» Fragmento proporcionado:
▼
Si preguntamos cuál fue el naufragio más impresionante de la Segunda Guerra Mundial probablemente la mayoría citará el del USS Indianapolis, por sus dramáticas circunstancias; o el del Wilhelm Gustloff, por ser la mayor tragedia naval de la Historia; o el del Bismarck, por la carismática popularidad de ese acorazado; o el del Struma, que se fue a pique con ochocientos refugiados judíos a bordo. Pero hay uno cuyo interés no está tanto en el numero de víctimas como en la odisea de su único superviviente, el chino Poon Lim, que pasó ciento treinta y tres días a la deriva sobre una balsa.

“Espero que nadie tenga nunca que batir mi récord” respondió el heroico marinero cuando un periodista le hizo saber que nadie había sobrevivido tanto tiempo como él perdido en el océano. Lo cierto es que sí se batiría y dos veces: en ambos casos se trató de pescadores cuyos botes fueron arrastrados por la corriente mar adentro, estando uno diez meses desaparecido y el otro algo más de catorce. Pero, como decimos, estaban en embarcaciones, no sobre cuatro tablas improvisadas.

No se sabe mucho sobre Poon Lim antes de su particular aventura salvo que nació en la isla china de Hainan en 1918 y que cuando se enroló como cocinero en el SS Benlomond, un mercante armado británico de 6.600 toneladas perteneciente a la compañía Irvine’s Shipbuilding & Dry Dock Co. Ltd, seguramente ni se le pasaba por la cabeza lo que le esperaba. Zarpó de Ciudad de El Cabo con destino a Nueva York con escalas previstas en Surinam y la Guayana Holandesa pero cuando navegaba a la altura de Brasil el 23 de noviembre de 1942 recibió el impacto de dos torpedos lanzados por el submarino alemán U-172.
▲
» Datos registrados:
▼
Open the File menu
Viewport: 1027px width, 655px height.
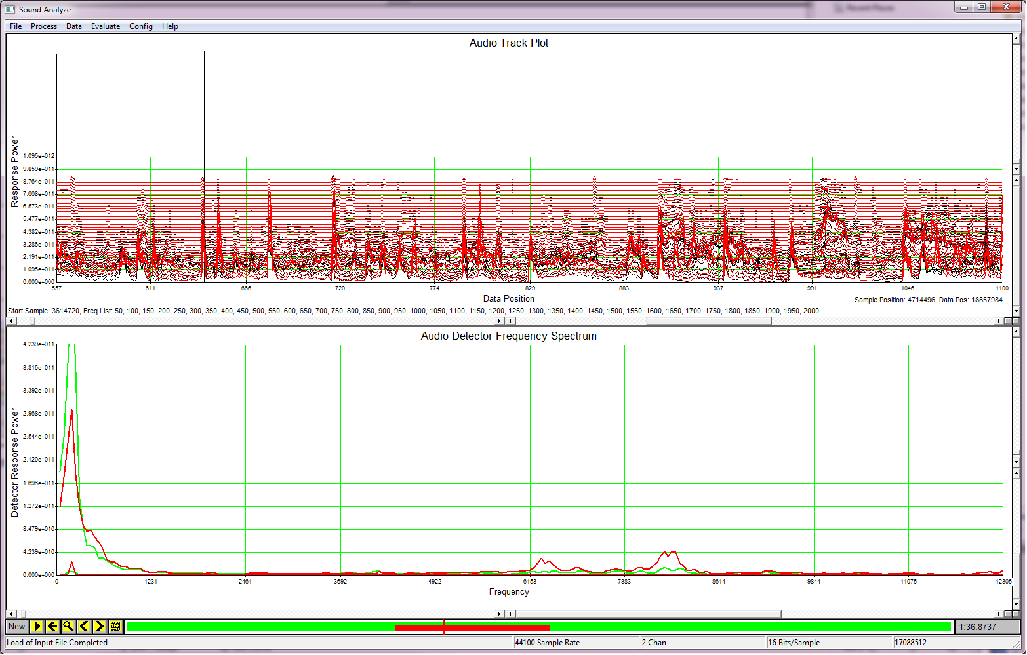(14, 26)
▲
» Tarea propuesta 1:
Responde estas preguntas sobre el texto de Poon Lim que aparece antes del listado:
(a) ¿Cuántos días pasó Poon Lim a la deriva sobre una balsa?
(b) ¿Cuánto tiempo estuvieron desaparecidos los dos pescadores que superaron su récord?
(c) ¿Qué submarino alemán lanzó los torpedos contra el SS Benlomond y en qué fecha?
» Tarea propuesta 2: Vuelve a escribir el tramo del texto de Poon Lim que va desde "No se sabe mucho" hasta "submarino alemán U-172.".
» Tarea propuesta 3: Prolonga el texto de Poon Lim a partir del punto donde se detiene.

» Respuesta 1:
(a) Pasó ciento treinta y tres días a la deriva.
(b) Uno estuvo diez meses desaparecido y el otro algo más de catorce.
(c) Fue el submarino U-172, el 23 de noviembre de 1942.

» Respuesta 2:
No se sabe mucho sobre Poon Lim antes de su particular aventura salvo que nació en la isla china de Hainan en 1918 y que cuando se enroló como cocinero en el SS Benlomond, un mercante armado británico de 6.600 toneladas perteneciente a la compañía Irvine’s Shipbuilding & Dry Dock Co. Ltd, seguramente ni se le pasaba por la cabeza lo que le esperaba. Zarpó de Ciudad de El Cabo con destino a Nueva York con escalas previstas en Surinam y la Guayana Holandesa pero cuando navegaba a la altura de Brasil el 23 de noviembre de 1942 recibió el impacto de dos torpedos lanzados por el submarino alemán U-172.

» Respuesta 3:
El Benlomond se hundió rápidamente arrastrando consigo a casi todos su tripulantes; de un total de cincuenta y cuatro hombres únicamente se salvó Lim, que pudo coger un chaleco salvavidas y saltar por la borda (otros cinco pudieron subir a un bote por la otra banda pero fueron capturados por los germanos). El par de horas que pasó en el agua no le auguraban un futuro halagüeño; sin embargo, la providencia se puso de su parte: entre los múltiples restos del buque que quedaron a flote apareció una especie de plataforma cuadrada, pequeña (menos de tres metros cuadrados), hecha de maderos, que sirvió para que el marino pudiera encaramarse encima, asegurándose de que al menos no moriría ahogado, de hipotermia o devorado por los tiburones.

Lim se las arregló para reforzar su salvadora estructura atando un par de bidones que incrementaban la flotabilidad y unos postes que sostenían un toldo para protegerse del sol; dicho toldo era una de las lonas para proteger los botes del Benlomond. Además, entre las olas pudo rescatar una serie de cosas más que le vinieron muy bien para afrontar los siguientes días, entre ellas una linterna, botes de humo y bengalas (que gastaría en vano al ver pasar aviones); pero, sobre todo, comida, pues encontró ocho latas de galletas, una bolsa de azúcar, varias tabletas de chocolate y, quizá lo más importante, una damajuana con cuarenta litros de agua potable.

Ahora bien, tanto la bebida como las provisiones daban para aguantar unos veinte días y fueron consumiéndose sin que llegara el ansiado rescate. Al final se agotaron, por lo que Lim tuvo que agudizar el ingenio para mantenerse vivo: la tela desplegada del chaleco salvavidas sirvió para recoger la lluvia e ir calmando la sed mientras que un cable de la linterna -inservible cuando gastó la pila- hizo las veces de anzuelo. Para pescar nadaba alrededor de la balsa, a la que se ataba con una cuerda para evitar perderla; luego abría los peces capturados con el borde cortante de la tapa de la lata, sacaba sus entrañas y ponía la carne a secar al sol.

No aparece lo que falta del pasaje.